Athletics New Brunswick (in French Athlétisme Nouveau-Brunswick) is the provincial organizing body for track and field, cross country running, race walking, and road racing in New Brunswick. The organization is the official branch of Athletics Canada and was incorporated in 1991 to replace the former organization, The New Brunswick Track and Field Association.
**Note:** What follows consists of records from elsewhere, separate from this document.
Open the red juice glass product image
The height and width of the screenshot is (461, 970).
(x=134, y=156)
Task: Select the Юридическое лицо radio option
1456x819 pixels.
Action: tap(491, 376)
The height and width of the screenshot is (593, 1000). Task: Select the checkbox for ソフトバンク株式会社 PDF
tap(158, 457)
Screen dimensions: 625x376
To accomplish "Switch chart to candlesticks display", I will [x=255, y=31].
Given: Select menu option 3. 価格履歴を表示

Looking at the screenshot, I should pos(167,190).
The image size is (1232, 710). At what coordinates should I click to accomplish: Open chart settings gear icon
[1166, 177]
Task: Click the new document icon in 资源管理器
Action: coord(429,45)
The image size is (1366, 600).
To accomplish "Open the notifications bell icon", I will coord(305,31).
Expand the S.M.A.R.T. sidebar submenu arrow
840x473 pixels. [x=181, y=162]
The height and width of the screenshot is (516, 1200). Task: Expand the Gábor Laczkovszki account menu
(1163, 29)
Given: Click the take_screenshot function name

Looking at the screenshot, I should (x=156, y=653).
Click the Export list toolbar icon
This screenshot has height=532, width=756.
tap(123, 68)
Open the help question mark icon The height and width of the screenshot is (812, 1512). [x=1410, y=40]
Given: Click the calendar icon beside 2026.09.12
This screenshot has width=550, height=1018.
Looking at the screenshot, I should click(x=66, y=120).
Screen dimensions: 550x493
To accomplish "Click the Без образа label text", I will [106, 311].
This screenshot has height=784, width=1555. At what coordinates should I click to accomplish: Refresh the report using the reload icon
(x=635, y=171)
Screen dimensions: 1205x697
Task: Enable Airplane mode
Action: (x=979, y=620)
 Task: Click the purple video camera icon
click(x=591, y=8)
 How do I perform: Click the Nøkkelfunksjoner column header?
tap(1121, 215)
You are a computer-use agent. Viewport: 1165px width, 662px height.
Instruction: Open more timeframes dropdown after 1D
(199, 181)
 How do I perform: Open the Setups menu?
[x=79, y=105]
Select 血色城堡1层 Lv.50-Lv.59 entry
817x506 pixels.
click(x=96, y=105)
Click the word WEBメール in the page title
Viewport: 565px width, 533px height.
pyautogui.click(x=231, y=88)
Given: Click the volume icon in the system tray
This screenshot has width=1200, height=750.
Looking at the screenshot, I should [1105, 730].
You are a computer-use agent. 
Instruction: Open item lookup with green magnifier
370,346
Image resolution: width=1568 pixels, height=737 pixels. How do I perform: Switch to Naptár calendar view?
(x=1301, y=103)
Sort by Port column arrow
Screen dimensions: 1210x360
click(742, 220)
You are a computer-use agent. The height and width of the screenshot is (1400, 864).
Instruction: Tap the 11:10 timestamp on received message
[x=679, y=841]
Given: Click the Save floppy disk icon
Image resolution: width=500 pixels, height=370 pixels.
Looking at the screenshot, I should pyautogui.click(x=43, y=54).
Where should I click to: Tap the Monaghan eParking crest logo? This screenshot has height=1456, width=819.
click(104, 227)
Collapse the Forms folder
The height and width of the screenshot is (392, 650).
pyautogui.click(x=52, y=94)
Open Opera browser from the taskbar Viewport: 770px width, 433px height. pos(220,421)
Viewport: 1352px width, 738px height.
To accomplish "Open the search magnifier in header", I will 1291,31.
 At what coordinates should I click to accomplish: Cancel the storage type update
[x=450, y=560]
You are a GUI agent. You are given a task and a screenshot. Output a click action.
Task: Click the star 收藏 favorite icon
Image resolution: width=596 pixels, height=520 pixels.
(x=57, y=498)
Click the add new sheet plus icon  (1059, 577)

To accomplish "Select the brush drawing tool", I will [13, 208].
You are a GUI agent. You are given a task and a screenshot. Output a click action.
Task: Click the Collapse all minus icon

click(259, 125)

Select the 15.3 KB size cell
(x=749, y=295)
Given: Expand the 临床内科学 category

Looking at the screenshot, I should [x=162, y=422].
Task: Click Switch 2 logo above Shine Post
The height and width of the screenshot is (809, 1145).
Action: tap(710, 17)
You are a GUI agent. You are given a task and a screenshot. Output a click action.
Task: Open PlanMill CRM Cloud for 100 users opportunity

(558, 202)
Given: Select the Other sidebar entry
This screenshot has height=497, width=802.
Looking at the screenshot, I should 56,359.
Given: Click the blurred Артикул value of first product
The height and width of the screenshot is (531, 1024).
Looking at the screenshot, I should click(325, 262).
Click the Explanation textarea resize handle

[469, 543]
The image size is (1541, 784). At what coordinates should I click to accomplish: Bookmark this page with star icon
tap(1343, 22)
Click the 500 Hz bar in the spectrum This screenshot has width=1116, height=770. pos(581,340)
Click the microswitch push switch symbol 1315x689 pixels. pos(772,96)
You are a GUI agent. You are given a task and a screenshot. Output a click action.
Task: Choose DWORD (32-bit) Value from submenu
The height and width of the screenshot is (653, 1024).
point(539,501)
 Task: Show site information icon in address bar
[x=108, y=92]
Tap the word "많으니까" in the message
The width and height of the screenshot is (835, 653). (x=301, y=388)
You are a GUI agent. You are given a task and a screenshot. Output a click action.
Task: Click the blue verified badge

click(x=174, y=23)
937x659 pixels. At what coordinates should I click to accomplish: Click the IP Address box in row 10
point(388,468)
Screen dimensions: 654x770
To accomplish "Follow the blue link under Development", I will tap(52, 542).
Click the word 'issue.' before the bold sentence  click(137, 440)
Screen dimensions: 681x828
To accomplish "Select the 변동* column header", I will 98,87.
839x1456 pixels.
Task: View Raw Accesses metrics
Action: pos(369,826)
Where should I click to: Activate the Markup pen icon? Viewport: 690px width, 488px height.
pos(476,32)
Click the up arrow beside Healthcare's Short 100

The organization offers programs to affiliated and non-affiliated participants annually, reaching some 3000 athletes, coaches, officials, and volunteers across the province.

==History==
Athletics New Brunswick was incorporated in 1991 as a branch of Athletics Canada to promote and govern the sport of athletics in the province and to replace the former organization, The New Brunswick Track and Field Association (the former member of Athletics Canada and the Canadian Track and Field Association).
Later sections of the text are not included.